Tim Hudak, the MPP from Niagara West-Glanbrook, has now called on Charles Sousa, the Ontario Finance Minister, to create a path that will allow companies to offer dedicated auto insurance coverage for ridesharing services within Ontario. Hudak said he thinks Sousa should look to create something that is “affordable” and “comprehensive”.
Hudak says the political fighting surrounding ridesharing is helping no one and he has created the Opportunity in Sharing Economy Act, a private bill focused on finding insurance paths for sharing services in various sectors. The bill is currently before the Finance Committee.
Uber and its UberX service are the most prominent company in the drive sharing industry and have caused controversy in Canada throughout 2015. The service operated unregulated and has been called a bandit taxi service, however Toronto has voted to regulate UberX in 2016 and other cities will almost certainly follow in due course.
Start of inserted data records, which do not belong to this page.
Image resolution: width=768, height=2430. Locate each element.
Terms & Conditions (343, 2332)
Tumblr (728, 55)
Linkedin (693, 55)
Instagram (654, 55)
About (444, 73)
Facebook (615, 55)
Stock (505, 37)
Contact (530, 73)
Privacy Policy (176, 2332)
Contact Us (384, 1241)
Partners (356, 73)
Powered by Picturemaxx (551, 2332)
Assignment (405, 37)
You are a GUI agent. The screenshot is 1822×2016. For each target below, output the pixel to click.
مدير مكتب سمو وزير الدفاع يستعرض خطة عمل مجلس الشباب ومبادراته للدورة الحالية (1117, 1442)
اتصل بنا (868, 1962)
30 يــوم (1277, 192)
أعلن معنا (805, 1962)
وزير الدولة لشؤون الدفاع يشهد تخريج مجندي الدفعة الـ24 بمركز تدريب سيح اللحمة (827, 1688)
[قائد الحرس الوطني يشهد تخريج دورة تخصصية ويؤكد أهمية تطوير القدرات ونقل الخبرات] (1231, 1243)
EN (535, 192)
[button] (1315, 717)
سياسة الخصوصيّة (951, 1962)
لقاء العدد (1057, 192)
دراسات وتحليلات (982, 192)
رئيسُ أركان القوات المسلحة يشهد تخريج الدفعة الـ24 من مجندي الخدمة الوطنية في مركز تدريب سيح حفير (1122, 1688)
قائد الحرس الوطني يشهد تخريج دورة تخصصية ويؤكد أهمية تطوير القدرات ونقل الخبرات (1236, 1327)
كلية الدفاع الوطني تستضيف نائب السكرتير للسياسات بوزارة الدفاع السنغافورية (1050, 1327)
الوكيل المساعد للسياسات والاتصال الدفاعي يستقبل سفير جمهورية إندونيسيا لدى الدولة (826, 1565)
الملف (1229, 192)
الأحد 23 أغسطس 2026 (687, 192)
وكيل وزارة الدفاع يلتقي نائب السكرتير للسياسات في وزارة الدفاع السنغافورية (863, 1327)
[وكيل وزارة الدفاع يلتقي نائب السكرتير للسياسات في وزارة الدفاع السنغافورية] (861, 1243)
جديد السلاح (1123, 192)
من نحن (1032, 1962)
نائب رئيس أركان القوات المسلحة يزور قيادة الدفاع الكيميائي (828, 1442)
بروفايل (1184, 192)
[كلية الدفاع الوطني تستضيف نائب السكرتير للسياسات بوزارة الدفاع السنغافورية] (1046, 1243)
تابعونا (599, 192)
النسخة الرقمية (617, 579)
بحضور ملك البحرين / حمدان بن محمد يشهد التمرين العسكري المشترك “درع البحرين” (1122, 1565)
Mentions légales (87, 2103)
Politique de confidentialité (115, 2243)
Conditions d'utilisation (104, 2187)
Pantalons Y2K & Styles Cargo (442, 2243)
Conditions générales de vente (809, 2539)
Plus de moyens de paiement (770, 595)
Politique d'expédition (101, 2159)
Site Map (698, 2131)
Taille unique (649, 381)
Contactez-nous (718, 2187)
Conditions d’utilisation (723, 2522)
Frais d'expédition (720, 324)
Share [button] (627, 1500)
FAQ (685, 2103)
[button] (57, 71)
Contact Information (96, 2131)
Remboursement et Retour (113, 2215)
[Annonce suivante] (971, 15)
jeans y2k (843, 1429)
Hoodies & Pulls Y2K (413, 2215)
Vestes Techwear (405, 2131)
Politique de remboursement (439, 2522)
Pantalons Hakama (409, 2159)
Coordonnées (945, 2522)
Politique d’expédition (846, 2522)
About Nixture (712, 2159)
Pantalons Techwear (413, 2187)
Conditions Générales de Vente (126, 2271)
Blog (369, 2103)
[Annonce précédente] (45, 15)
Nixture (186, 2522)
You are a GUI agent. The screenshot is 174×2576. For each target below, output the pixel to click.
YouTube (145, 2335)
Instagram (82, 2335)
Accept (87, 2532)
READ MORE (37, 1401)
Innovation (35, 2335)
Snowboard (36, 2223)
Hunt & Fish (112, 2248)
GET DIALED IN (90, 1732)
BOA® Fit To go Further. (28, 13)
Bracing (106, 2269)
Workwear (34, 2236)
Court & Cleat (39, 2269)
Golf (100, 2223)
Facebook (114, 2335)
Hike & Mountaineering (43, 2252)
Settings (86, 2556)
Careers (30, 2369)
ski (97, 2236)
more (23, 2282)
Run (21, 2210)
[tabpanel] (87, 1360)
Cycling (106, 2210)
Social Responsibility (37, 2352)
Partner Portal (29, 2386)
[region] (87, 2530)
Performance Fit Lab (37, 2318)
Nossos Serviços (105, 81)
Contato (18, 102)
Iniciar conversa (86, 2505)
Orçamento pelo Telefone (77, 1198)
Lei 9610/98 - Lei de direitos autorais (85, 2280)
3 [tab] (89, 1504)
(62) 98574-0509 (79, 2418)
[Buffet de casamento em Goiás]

More problematical is the fact that virtually all UberX drivers (there are 20,000 in the Greater Toronto Area alone) are operating without sufficient auto insurance. They use their personal policies, which do not cover them for operating in a commercial capacity, while simply getting commercial coverage does not help because many use their UberX vehicle as their daily driver.
Ontario based Intact Insurance has said it is looking into an Uber specific insurance policy, and that is something Hudak says he want the province to pursue. The Insurance Bureau of Canada’s director of policy, Ryan Stein, has said current policies are not sufficient to cover ridesharing, but Sam Moini, a TTA spokesperson, has explained that “there is already an insurance product UberX drivers can purchase: the OPCF 6A.”
Moini says the reason UberX drivers are not seeking coverage through OPCF 6A is because “To do so would alert their insurance company that they are carrying fares for money, and they risk having their policies cancelled as we saw happen with Aviva in October.”